Scrape Google Top Stories using Python

Contents: intro, imports, what will be scraped, process, code, links, outro.

Intro

This blog post is a continuation of Google's web scraping series. Here you'll see how to scrape Google Top Stories from Organic Search Results using Python with beautifulsoup, requests libraries. An alternative API solution will be shown.

Imports

from bs4 import BeautifulSoup
import requests, lxml
from serpapi import GoogleSearch

What will be scraped

Process

Selecting container, published date, title CSS selectors.

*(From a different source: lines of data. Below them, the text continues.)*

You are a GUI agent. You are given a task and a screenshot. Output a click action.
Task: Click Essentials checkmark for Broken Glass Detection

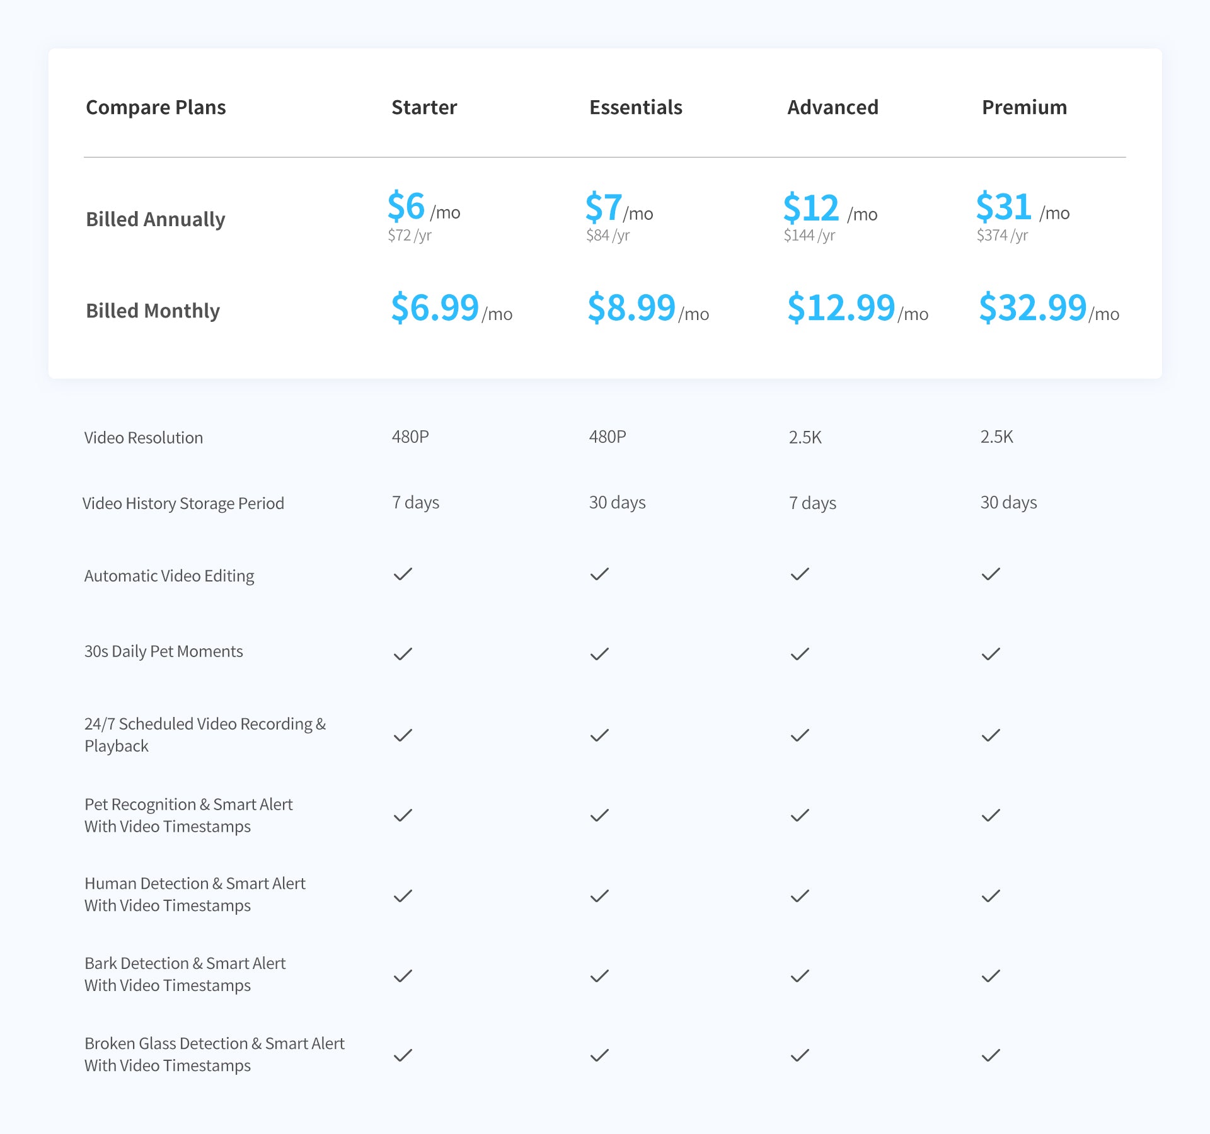click(599, 1055)
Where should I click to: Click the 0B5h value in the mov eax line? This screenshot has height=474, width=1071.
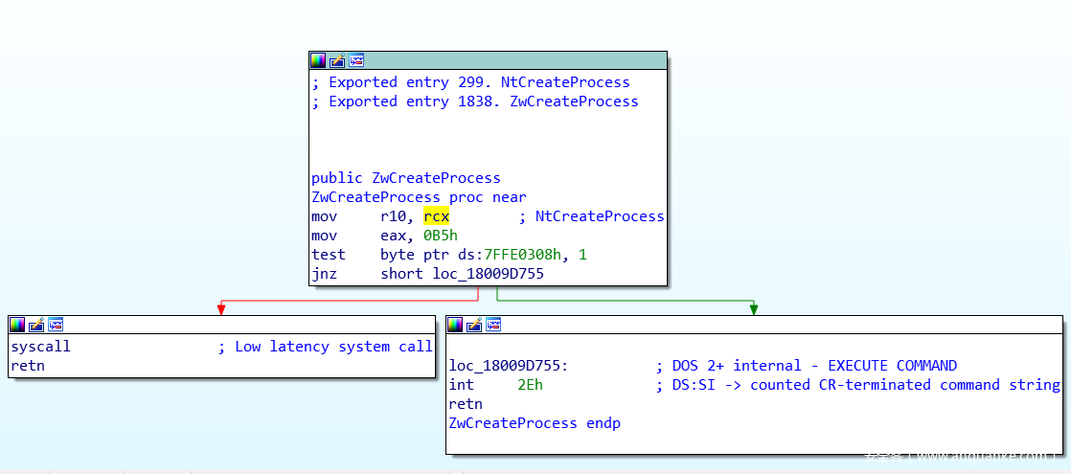(440, 236)
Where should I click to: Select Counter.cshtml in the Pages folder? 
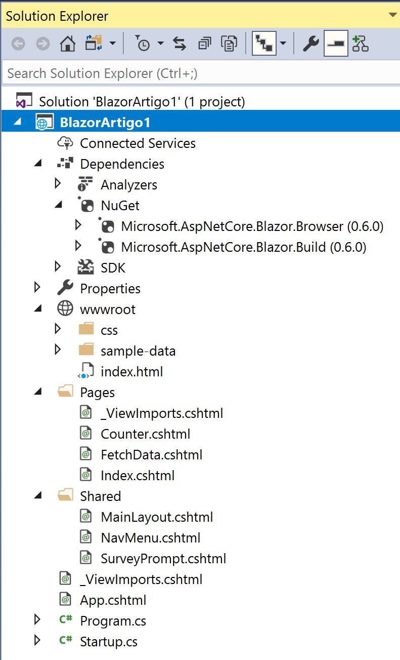146,434
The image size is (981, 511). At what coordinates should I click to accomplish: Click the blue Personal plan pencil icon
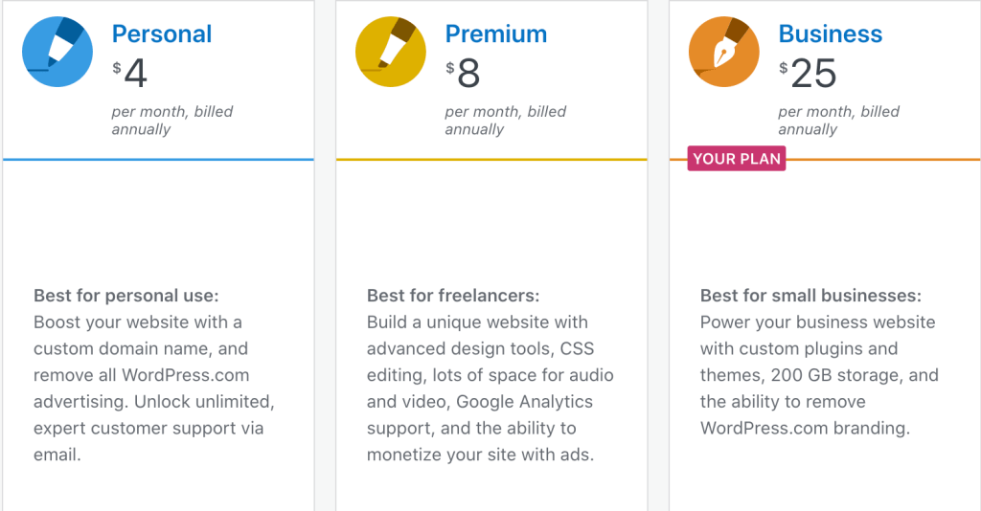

Selecting link CSS selector.

Code

from bs4 import BeautifulSoup
import requests, lxml

headers = {
    'User-agent': "Mozilla/5.0 (Windows NT 10.0; Win64; x64) AppleWebKit/537.36 (KHTML, like Gecko) Chrome/70.0.3538.102 Safari/537.36 Edge/18.19582"
}

params = {
  'q': 'john cena',
  'hl': 'en',
  'gl': 'us',
}

html = requests.get('https://www.google.com/search?q=', headers=headers, params=params).text
soup = BeautifulSoup(html, 'lxml')

for result in soup.select('.yLWA8b'):
    title = result.select_one('.nDgy9d').text.replace('\n', '')
    link = result.select_one('.WlydOe')['href']
    published_date = result.select_one('.ecEXdc span').text
    print(f'{title}\n{link}\n{published_date}\n')

----------------
'''
Nikki Bella's Reported Response to John Cena's New Attitude on Having Kids Is All Class
https://www.yahoo.com/entertainment/nikki-bellas-reported-response-john-194941780.html
2 days ago

When will John Cena win his seventeenth World Championship?
https://www.sportskeeda.com/wwe/when-will-john-cena-win-seventeenth-world-championship
16 hours ago

Is Vin Diesel Really The Same Height As John Cena? | Screen Rant
https://screenrant.com/f9-john-cena-vin-diesel-height-comparison-same-different/
20 hours ago
'''

SerpApi is a paid API with a free trial of 5,000 searches.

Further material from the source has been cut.